* **Required work**:
Restate the records exactly. Include all of them.

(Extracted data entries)
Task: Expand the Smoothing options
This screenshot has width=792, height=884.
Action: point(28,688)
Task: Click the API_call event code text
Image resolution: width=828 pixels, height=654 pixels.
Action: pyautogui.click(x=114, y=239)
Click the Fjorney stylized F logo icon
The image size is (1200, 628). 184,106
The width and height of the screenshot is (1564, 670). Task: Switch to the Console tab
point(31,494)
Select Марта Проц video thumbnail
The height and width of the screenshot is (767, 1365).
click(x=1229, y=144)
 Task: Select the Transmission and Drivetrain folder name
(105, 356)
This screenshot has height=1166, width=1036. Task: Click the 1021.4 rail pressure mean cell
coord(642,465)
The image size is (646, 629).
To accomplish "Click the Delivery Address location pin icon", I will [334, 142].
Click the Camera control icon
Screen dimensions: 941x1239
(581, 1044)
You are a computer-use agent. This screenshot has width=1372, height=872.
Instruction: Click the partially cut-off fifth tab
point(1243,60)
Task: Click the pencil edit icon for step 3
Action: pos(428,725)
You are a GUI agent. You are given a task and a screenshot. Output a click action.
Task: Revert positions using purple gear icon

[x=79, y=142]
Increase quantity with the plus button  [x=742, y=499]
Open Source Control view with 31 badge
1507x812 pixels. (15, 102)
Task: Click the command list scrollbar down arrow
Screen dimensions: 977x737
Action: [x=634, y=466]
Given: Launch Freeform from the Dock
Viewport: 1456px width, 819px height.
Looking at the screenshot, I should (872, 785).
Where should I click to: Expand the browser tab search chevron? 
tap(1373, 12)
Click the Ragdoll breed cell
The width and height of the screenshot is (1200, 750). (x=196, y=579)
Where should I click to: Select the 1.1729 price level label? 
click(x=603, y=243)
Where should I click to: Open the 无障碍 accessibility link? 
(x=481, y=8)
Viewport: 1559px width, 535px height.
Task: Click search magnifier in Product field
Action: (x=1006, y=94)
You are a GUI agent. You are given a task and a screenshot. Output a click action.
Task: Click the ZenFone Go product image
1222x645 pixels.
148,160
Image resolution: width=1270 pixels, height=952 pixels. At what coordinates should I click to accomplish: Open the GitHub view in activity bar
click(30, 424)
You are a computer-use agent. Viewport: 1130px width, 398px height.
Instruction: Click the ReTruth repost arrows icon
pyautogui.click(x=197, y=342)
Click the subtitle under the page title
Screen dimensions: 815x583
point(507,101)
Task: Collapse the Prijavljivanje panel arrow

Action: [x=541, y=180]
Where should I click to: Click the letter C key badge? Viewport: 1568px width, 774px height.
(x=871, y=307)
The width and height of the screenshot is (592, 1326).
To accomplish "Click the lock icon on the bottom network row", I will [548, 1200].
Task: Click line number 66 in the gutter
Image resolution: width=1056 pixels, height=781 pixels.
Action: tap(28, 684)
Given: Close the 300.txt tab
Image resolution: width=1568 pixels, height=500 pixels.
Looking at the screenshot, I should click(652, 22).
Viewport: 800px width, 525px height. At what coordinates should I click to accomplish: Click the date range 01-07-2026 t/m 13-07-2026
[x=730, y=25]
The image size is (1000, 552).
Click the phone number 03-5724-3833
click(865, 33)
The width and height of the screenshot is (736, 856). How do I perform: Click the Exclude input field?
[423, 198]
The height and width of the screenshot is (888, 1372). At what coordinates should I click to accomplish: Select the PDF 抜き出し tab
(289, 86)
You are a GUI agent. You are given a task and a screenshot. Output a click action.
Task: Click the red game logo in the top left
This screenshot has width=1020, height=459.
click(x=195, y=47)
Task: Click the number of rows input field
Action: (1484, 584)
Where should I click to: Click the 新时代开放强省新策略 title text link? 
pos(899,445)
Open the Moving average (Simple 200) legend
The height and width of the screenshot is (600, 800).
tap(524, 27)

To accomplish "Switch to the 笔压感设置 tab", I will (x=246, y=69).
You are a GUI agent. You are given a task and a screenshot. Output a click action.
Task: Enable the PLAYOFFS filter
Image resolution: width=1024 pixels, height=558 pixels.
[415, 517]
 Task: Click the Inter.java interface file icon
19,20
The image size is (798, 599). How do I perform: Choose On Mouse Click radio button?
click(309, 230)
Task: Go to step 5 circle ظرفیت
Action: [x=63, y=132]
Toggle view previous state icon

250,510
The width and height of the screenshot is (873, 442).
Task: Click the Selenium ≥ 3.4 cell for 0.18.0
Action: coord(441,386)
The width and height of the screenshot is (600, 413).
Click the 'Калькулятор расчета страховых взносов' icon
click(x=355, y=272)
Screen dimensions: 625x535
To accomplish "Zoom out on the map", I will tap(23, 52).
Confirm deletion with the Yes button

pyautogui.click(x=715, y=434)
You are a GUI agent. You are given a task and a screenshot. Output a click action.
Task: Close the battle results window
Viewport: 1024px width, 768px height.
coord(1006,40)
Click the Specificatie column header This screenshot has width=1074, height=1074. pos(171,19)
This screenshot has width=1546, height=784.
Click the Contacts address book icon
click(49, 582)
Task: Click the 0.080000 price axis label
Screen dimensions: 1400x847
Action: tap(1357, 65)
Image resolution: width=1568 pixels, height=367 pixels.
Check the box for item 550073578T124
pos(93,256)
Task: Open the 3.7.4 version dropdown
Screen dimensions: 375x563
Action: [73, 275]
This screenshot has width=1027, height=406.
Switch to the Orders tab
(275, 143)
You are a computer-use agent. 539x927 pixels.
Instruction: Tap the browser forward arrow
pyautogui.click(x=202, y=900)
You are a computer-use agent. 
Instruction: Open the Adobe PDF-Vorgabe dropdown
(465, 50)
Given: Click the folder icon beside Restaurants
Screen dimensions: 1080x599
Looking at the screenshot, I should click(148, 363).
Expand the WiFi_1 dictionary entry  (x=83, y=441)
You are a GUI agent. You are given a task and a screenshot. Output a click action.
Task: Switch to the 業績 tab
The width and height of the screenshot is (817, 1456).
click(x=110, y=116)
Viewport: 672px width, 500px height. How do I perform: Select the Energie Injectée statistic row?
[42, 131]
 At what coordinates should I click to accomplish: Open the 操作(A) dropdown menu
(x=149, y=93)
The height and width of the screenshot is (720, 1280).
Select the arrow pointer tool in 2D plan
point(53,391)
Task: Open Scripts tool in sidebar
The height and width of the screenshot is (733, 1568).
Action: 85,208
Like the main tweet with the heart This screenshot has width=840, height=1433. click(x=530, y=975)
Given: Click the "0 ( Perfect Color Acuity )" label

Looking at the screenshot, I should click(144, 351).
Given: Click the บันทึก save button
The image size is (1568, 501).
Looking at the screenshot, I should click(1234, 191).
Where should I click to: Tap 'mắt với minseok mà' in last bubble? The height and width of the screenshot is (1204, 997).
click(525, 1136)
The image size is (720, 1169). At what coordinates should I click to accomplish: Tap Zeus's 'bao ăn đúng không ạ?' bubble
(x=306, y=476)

* **Solution to this problem**:
Task: Expand the Smoothing options
This screenshot has width=792, height=884.
Action: point(28,688)
Task: Click the API_call event code text
Image resolution: width=828 pixels, height=654 pixels.
Action: pyautogui.click(x=114, y=239)
Click the Fjorney stylized F logo icon
The image size is (1200, 628). 184,106
The width and height of the screenshot is (1564, 670). Task: Switch to the Console tab
point(31,494)
Select Марта Проц video thumbnail
The height and width of the screenshot is (767, 1365).
click(x=1229, y=144)
 Task: Select the Transmission and Drivetrain folder name
(105, 356)
This screenshot has height=1166, width=1036. Task: Click the 1021.4 rail pressure mean cell
coord(642,465)
The image size is (646, 629).
To accomplish "Click the Delivery Address location pin icon", I will [334, 142].
Click the Camera control icon
Screen dimensions: 941x1239
(581, 1044)
You are a computer-use agent. This screenshot has width=1372, height=872.
Instruction: Click the partially cut-off fifth tab
point(1243,60)
Task: Click the pencil edit icon for step 3
Action: pos(428,725)
You are a GUI agent. You are given a task and a screenshot. Output a click action.
Task: Revert positions using purple gear icon

[x=79, y=142]
Increase quantity with the plus button  [x=742, y=499]
Open Source Control view with 31 badge
1507x812 pixels. (15, 102)
Task: Click the command list scrollbar down arrow
Screen dimensions: 977x737
Action: [x=634, y=466]
Given: Launch Freeform from the Dock
Viewport: 1456px width, 819px height.
Looking at the screenshot, I should (872, 785).
Where should I click to: Expand the browser tab search chevron? 
tap(1373, 12)
Click the Ragdoll breed cell
The width and height of the screenshot is (1200, 750). (x=196, y=579)
Where should I click to: Select the 1.1729 price level label? 
click(x=603, y=243)
Where should I click to: Open the 无障碍 accessibility link? 
(x=481, y=8)
Viewport: 1559px width, 535px height.
Task: Click search magnifier in Product field
Action: (x=1006, y=94)
You are a GUI agent. You are given a task and a screenshot. Output a click action.
Task: Click the ZenFone Go product image
1222x645 pixels.
148,160
Image resolution: width=1270 pixels, height=952 pixels. At what coordinates should I click to accomplish: Open the GitHub view in activity bar
click(30, 424)
You are a computer-use agent. Viewport: 1130px width, 398px height.
Instruction: Click the ReTruth repost arrows icon
pyautogui.click(x=197, y=342)
Click the subtitle under the page title
Screen dimensions: 815x583
point(507,101)
Task: Collapse the Prijavljivanje panel arrow

Action: [x=541, y=180]
Where should I click to: Click the letter C key badge? Viewport: 1568px width, 774px height.
(x=871, y=307)
The width and height of the screenshot is (592, 1326).
To accomplish "Click the lock icon on the bottom network row", I will [548, 1200].
Task: Click line number 66 in the gutter
Image resolution: width=1056 pixels, height=781 pixels.
Action: tap(28, 684)
Given: Close the 300.txt tab
Image resolution: width=1568 pixels, height=500 pixels.
Looking at the screenshot, I should click(652, 22).
Viewport: 800px width, 525px height. At what coordinates should I click to accomplish: Click the date range 01-07-2026 t/m 13-07-2026
[x=730, y=25]
The image size is (1000, 552).
Click the phone number 03-5724-3833
click(865, 33)
The width and height of the screenshot is (736, 856). How do I perform: Click the Exclude input field?
[423, 198]
The height and width of the screenshot is (888, 1372). At what coordinates should I click to accomplish: Select the PDF 抜き出し tab
(289, 86)
You are a GUI agent. You are given a task and a screenshot. Output a click action.
Task: Click the red game logo in the top left
This screenshot has width=1020, height=459.
click(x=195, y=47)
Task: Click the number of rows input field
Action: (1484, 584)
Where should I click to: Click the 新时代开放强省新策略 title text link? 
pos(899,445)
Open the Moving average (Simple 200) legend
The height and width of the screenshot is (600, 800).
tap(524, 27)

To accomplish "Switch to the 笔压感设置 tab", I will (x=246, y=69).
You are a GUI agent. You are given a task and a screenshot. Output a click action.
Task: Enable the PLAYOFFS filter
Image resolution: width=1024 pixels, height=558 pixels.
[415, 517]
 Task: Click the Inter.java interface file icon
19,20
The image size is (798, 599). How do I perform: Choose On Mouse Click radio button?
click(309, 230)
Task: Go to step 5 circle ظرفیت
Action: [x=63, y=132]
Toggle view previous state icon

250,510
The width and height of the screenshot is (873, 442).
Task: Click the Selenium ≥ 3.4 cell for 0.18.0
Action: coord(441,386)
The width and height of the screenshot is (600, 413).
Click the 'Калькулятор расчета страховых взносов' icon
click(x=355, y=272)
Screen dimensions: 625x535
To accomplish "Zoom out on the map", I will tap(23, 52).
Confirm deletion with the Yes button

pyautogui.click(x=715, y=434)
You are a GUI agent. You are given a task and a screenshot. Output a click action.
Task: Close the battle results window
Viewport: 1024px width, 768px height.
coord(1006,40)
Click the Specificatie column header This screenshot has width=1074, height=1074. pos(171,19)
This screenshot has width=1546, height=784.
Click the Contacts address book icon
click(49, 582)
Task: Click the 0.080000 price axis label
Screen dimensions: 1400x847
Action: tap(1357, 65)
Image resolution: width=1568 pixels, height=367 pixels.
Check the box for item 550073578T124
pos(93,256)
Task: Open the 3.7.4 version dropdown
Screen dimensions: 375x563
Action: [73, 275]
This screenshot has width=1027, height=406.
Switch to the Orders tab
(275, 143)
You are a computer-use agent. 539x927 pixels.
Instruction: Tap the browser forward arrow
pyautogui.click(x=202, y=900)
You are a computer-use agent. 
Instruction: Open the Adobe PDF-Vorgabe dropdown
(465, 50)
Given: Click the folder icon beside Restaurants
Screen dimensions: 1080x599
Looking at the screenshot, I should click(148, 363).
Expand the WiFi_1 dictionary entry  (x=83, y=441)
You are a GUI agent. You are given a task and a screenshot. Output a click action.
Task: Switch to the 業績 tab
The width and height of the screenshot is (817, 1456).
click(x=110, y=116)
Viewport: 672px width, 500px height. How do I perform: Select the Energie Injectée statistic row?
[42, 131]
 At what coordinates should I click to accomplish: Open the 操作(A) dropdown menu
(x=149, y=93)
The height and width of the screenshot is (720, 1280).
Select the arrow pointer tool in 2D plan
point(53,391)
Task: Open Scripts tool in sidebar
The height and width of the screenshot is (733, 1568).
Action: 85,208
Like the main tweet with the heart This screenshot has width=840, height=1433. click(x=530, y=975)
Given: Click the "0 ( Perfect Color Acuity )" label

Looking at the screenshot, I should click(144, 351).
Given: Click the บันทึก save button
The image size is (1568, 501).
Looking at the screenshot, I should click(1234, 191).
Where should I click to: Tap 'mắt với minseok mà' in last bubble? The height and width of the screenshot is (1204, 997).
click(525, 1136)
The image size is (720, 1169). At what coordinates should I click to accomplish: Tap Zeus's 'bao ăn đúng không ạ?' bubble
(x=306, y=476)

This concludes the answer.